I flipped the switch on the sewing machine and began to sew a sample line
before stitching up the seams of a new kitchen curtain.
The machine hummed, and as I stepped on the foot pedal, it sprang into action,
whizzing out a startlingly quick line of stitching.
I knew something was not quite right,
especially when I saw how irregular and frazzled the sample looked.
Had someone used the machine in our absence, and readjusted all of the settings?
I checked them out, making some minor changes, and tried again.

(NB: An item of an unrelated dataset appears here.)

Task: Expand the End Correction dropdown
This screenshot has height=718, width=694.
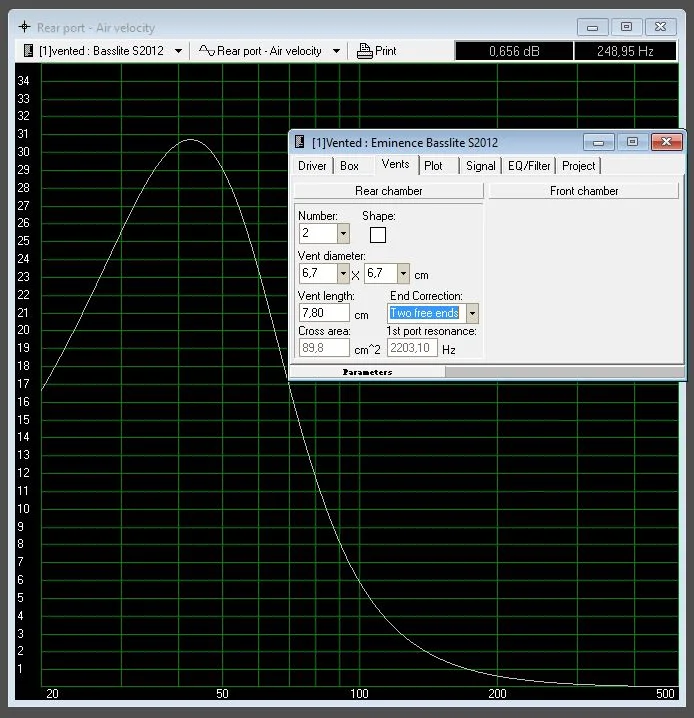Action: (472, 313)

The machine whipped out another seam, just as fast and as messy as the first.
|photo by Elise|
Still puzzled by the warp speed and dreadful results, I decided to re-thread both the bobbin and the machine. That would have to fix the issue. But it didn't. Once again, the needle flew across the fabric, and I realized all at once the real issue.

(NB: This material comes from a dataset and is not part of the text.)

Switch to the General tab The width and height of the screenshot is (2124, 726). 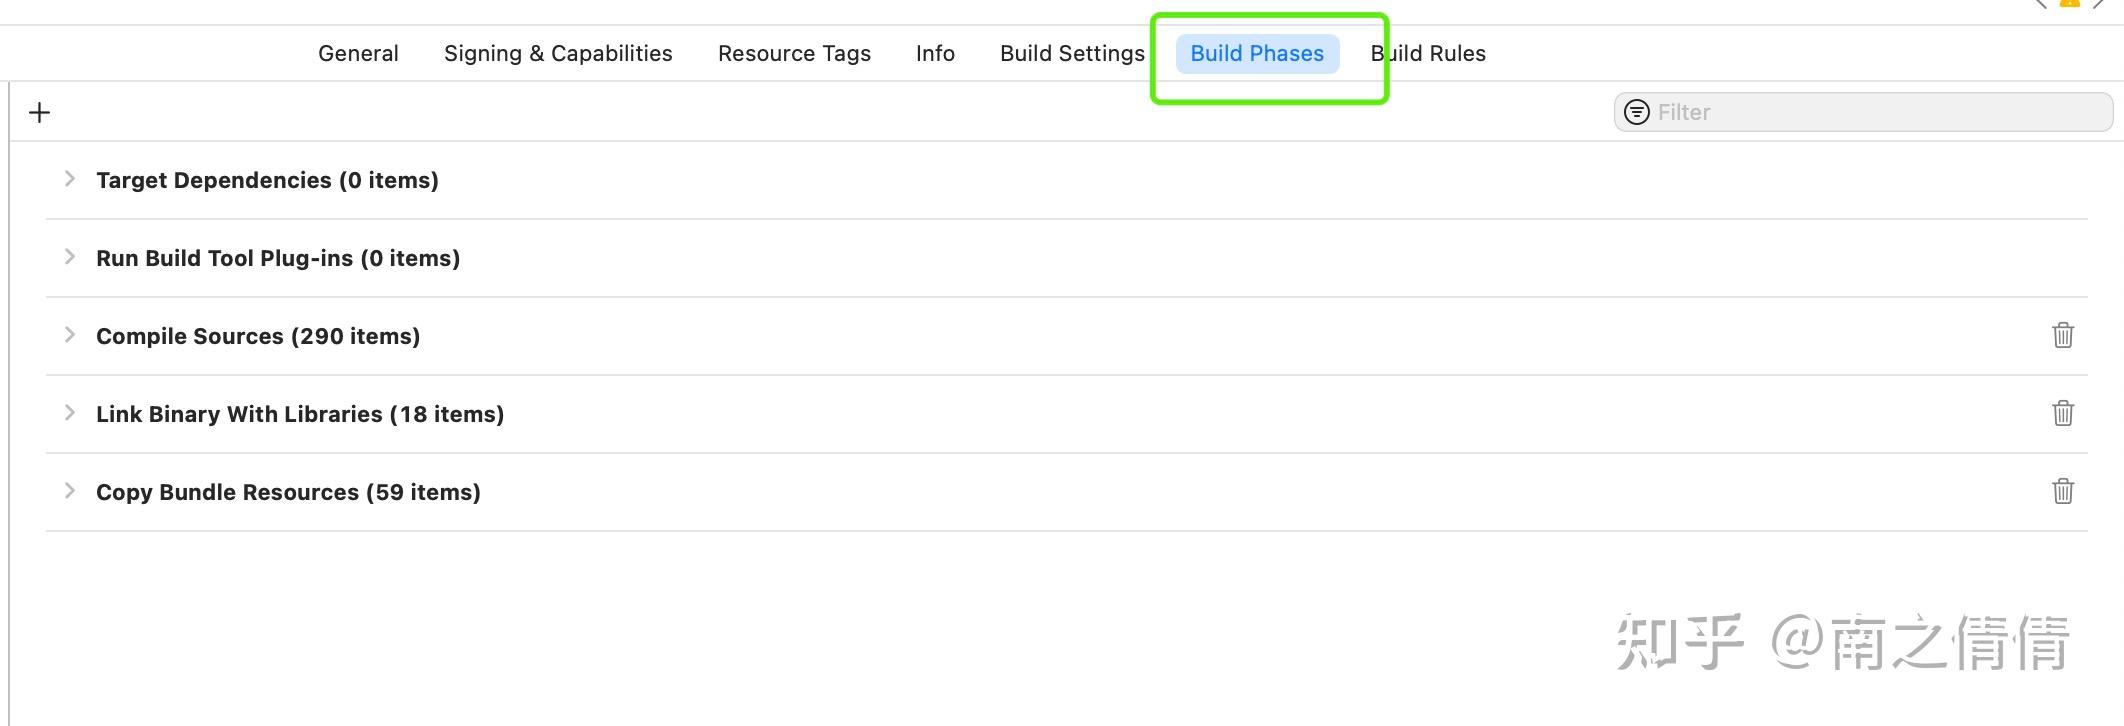pyautogui.click(x=358, y=54)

I was operating a 110v sewing machine on 220 voltage.
No wonder it was going so fast.
No wonder the light was so bright.
What a wonder it hadn't detonated.
I wasted no time in unplugging it and routing it through our transformer to regulate the voltage,
resulting, to my relief, in a perfect, normal-paced seam.
And it made me think of all the times when I'm just like that machine,
running at high speed, making a mess of things,
operating on the wrong power source.
"...that you may live a life worthy of the Lord
and please Him in every way:
bearing fruit in every good work,
growing in the knowledge of God,
being strengthened with all power
according to His glorious might
so that you may have great endurance and patience,"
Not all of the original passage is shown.